'''

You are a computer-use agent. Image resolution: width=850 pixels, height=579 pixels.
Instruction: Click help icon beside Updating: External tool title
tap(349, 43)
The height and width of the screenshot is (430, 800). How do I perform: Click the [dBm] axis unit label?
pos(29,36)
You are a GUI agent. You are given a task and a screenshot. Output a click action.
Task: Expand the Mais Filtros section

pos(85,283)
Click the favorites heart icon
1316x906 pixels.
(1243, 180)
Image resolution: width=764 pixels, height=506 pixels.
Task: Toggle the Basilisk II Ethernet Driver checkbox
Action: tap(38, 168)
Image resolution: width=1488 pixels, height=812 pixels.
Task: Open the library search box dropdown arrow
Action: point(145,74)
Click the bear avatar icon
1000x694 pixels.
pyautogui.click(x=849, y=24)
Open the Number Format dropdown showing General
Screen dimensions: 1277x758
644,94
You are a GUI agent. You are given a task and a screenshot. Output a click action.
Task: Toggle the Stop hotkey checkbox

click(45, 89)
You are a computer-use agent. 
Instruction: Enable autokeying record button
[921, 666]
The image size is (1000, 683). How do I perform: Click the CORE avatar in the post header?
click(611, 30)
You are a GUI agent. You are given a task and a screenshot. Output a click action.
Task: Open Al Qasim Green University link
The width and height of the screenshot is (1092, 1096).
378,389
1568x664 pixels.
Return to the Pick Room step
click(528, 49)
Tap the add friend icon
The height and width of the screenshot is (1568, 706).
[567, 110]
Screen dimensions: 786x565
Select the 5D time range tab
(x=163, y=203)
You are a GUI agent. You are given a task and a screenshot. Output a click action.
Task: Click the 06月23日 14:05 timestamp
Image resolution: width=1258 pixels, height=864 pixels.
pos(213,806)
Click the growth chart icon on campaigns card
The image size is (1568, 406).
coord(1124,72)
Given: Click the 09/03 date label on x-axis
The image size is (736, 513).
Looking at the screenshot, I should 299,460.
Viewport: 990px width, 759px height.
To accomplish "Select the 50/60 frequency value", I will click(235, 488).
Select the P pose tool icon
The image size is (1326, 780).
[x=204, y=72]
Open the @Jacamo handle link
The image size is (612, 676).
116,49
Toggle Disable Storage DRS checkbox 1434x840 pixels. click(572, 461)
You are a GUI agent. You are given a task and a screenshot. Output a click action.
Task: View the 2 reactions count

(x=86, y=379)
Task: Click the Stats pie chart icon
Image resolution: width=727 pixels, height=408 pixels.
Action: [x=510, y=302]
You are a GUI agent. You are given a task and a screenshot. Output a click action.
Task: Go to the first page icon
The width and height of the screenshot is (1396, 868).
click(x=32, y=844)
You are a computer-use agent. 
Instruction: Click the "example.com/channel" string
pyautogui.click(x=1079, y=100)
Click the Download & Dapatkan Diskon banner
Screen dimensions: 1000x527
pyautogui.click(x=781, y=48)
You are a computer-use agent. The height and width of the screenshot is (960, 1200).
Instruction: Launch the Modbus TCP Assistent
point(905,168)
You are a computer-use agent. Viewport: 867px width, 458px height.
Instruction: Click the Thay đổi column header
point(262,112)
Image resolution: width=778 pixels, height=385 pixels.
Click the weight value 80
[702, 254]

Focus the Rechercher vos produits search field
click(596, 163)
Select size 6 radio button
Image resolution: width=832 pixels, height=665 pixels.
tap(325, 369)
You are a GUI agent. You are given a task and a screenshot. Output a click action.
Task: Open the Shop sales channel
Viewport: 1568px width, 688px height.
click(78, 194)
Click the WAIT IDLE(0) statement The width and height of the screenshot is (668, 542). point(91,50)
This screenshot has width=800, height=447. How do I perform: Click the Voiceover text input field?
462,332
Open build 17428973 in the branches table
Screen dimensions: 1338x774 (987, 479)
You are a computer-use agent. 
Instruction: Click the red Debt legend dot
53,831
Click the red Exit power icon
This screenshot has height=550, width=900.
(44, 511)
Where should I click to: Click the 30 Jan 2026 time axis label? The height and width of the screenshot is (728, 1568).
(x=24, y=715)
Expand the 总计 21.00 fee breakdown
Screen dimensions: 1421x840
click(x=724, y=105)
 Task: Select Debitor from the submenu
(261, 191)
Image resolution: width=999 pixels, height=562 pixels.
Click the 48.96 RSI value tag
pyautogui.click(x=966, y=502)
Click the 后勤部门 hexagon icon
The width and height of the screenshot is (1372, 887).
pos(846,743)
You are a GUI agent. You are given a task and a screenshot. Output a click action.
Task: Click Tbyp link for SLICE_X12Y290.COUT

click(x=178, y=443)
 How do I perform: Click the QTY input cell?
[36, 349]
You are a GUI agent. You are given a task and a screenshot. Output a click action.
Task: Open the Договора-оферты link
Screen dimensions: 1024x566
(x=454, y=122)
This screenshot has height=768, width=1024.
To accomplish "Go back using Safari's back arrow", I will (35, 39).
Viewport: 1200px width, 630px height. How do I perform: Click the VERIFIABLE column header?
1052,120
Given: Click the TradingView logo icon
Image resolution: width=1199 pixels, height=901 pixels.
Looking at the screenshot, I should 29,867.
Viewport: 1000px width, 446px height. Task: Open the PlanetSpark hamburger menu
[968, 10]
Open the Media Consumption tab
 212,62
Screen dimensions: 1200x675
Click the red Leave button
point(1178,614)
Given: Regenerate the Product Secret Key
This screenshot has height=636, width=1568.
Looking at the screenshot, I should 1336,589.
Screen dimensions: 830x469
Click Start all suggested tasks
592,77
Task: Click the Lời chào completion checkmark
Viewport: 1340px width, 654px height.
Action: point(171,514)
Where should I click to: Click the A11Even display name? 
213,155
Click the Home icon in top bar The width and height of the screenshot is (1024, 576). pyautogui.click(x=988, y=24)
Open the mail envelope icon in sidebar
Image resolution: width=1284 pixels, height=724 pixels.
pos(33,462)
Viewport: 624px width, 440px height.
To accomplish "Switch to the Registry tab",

'''

All of the entries need to be given again, word for word.

You are a computer-use agent. Image resolution: width=850 pixels, height=579 pixels.
Instruction: Click help icon beside Updating: External tool title
tap(349, 43)
The height and width of the screenshot is (430, 800). How do I perform: Click the [dBm] axis unit label?
pos(29,36)
You are a GUI agent. You are given a task and a screenshot. Output a click action.
Task: Expand the Mais Filtros section

pos(85,283)
Click the favorites heart icon
1316x906 pixels.
(1243, 180)
Image resolution: width=764 pixels, height=506 pixels.
Task: Toggle the Basilisk II Ethernet Driver checkbox
Action: tap(38, 168)
Image resolution: width=1488 pixels, height=812 pixels.
Task: Open the library search box dropdown arrow
Action: point(145,74)
Click the bear avatar icon
1000x694 pixels.
pyautogui.click(x=849, y=24)
Open the Number Format dropdown showing General
Screen dimensions: 1277x758
644,94
You are a GUI agent. You are given a task and a screenshot. Output a click action.
Task: Toggle the Stop hotkey checkbox

click(45, 89)
You are a computer-use agent. 
Instruction: Enable autokeying record button
[921, 666]
The image size is (1000, 683). How do I perform: Click the CORE avatar in the post header?
click(611, 30)
You are a GUI agent. You are given a task and a screenshot. Output a click action.
Task: Open Al Qasim Green University link
The width and height of the screenshot is (1092, 1096).
378,389
1568x664 pixels.
Return to the Pick Room step
click(528, 49)
Tap the add friend icon
The height and width of the screenshot is (1568, 706).
[567, 110]
Screen dimensions: 786x565
Select the 5D time range tab
(x=163, y=203)
You are a GUI agent. You are given a task and a screenshot. Output a click action.
Task: Click the 06月23日 14:05 timestamp
Image resolution: width=1258 pixels, height=864 pixels.
pos(213,806)
Click the growth chart icon on campaigns card
The image size is (1568, 406).
coord(1124,72)
Given: Click the 09/03 date label on x-axis
The image size is (736, 513).
Looking at the screenshot, I should 299,460.
Viewport: 990px width, 759px height.
To accomplish "Select the 50/60 frequency value", I will click(235, 488).
Select the P pose tool icon
The image size is (1326, 780).
[x=204, y=72]
Open the @Jacamo handle link
The image size is (612, 676).
116,49
Toggle Disable Storage DRS checkbox 1434x840 pixels. click(572, 461)
You are a GUI agent. You are given a task and a screenshot. Output a click action.
Task: View the 2 reactions count

(x=86, y=379)
Task: Click the Stats pie chart icon
Image resolution: width=727 pixels, height=408 pixels.
Action: [x=510, y=302]
You are a GUI agent. You are given a task and a screenshot. Output a click action.
Task: Go to the first page icon
The width and height of the screenshot is (1396, 868).
click(x=32, y=844)
You are a computer-use agent. 
Instruction: Click the "example.com/channel" string
pyautogui.click(x=1079, y=100)
Click the Download & Dapatkan Diskon banner
Screen dimensions: 1000x527
pyautogui.click(x=781, y=48)
You are a computer-use agent. The height and width of the screenshot is (960, 1200).
Instruction: Launch the Modbus TCP Assistent
point(905,168)
You are a computer-use agent. Viewport: 867px width, 458px height.
Instruction: Click the Thay đổi column header
point(262,112)
Image resolution: width=778 pixels, height=385 pixels.
Click the weight value 80
[702, 254]

Focus the Rechercher vos produits search field
click(596, 163)
Select size 6 radio button
Image resolution: width=832 pixels, height=665 pixels.
tap(325, 369)
You are a GUI agent. You are given a task and a screenshot. Output a click action.
Task: Open the Shop sales channel
Viewport: 1568px width, 688px height.
click(78, 194)
Click the WAIT IDLE(0) statement The width and height of the screenshot is (668, 542). point(91,50)
This screenshot has width=800, height=447. How do I perform: Click the Voiceover text input field?
462,332
Open build 17428973 in the branches table
Screen dimensions: 1338x774 (987, 479)
You are a computer-use agent. 
Instruction: Click the red Debt legend dot
53,831
Click the red Exit power icon
This screenshot has height=550, width=900.
(44, 511)
Where should I click to: Click the 30 Jan 2026 time axis label? The height and width of the screenshot is (728, 1568).
(x=24, y=715)
Expand the 总计 21.00 fee breakdown
Screen dimensions: 1421x840
click(x=724, y=105)
 Task: Select Debitor from the submenu
(261, 191)
Image resolution: width=999 pixels, height=562 pixels.
Click the 48.96 RSI value tag
pyautogui.click(x=966, y=502)
Click the 后勤部门 hexagon icon
The width and height of the screenshot is (1372, 887).
pos(846,743)
You are a GUI agent. You are given a task and a screenshot. Output a click action.
Task: Click Tbyp link for SLICE_X12Y290.COUT

click(x=178, y=443)
 How do I perform: Click the QTY input cell?
[36, 349]
You are a GUI agent. You are given a task and a screenshot. Output a click action.
Task: Open the Договора-оферты link
Screen dimensions: 1024x566
(x=454, y=122)
This screenshot has height=768, width=1024.
To accomplish "Go back using Safari's back arrow", I will (35, 39).
Viewport: 1200px width, 630px height. How do I perform: Click the VERIFIABLE column header?
1052,120
Given: Click the TradingView logo icon
Image resolution: width=1199 pixels, height=901 pixels.
Looking at the screenshot, I should 29,867.
Viewport: 1000px width, 446px height. Task: Open the PlanetSpark hamburger menu
[968, 10]
Open the Media Consumption tab
 212,62
Screen dimensions: 1200x675
Click the red Leave button
point(1178,614)
Given: Regenerate the Product Secret Key
This screenshot has height=636, width=1568.
Looking at the screenshot, I should 1336,589.
Screen dimensions: 830x469
Click Start all suggested tasks
592,77
Task: Click the Lời chào completion checkmark
Viewport: 1340px width, 654px height.
Action: point(171,514)
Where should I click to: Click the A11Even display name? 
213,155
Click the Home icon in top bar The width and height of the screenshot is (1024, 576). pyautogui.click(x=988, y=24)
Open the mail envelope icon in sidebar
Image resolution: width=1284 pixels, height=724 pixels.
pos(33,462)
Viewport: 624px width, 440px height.
To accomplish "Switch to the Registry tab",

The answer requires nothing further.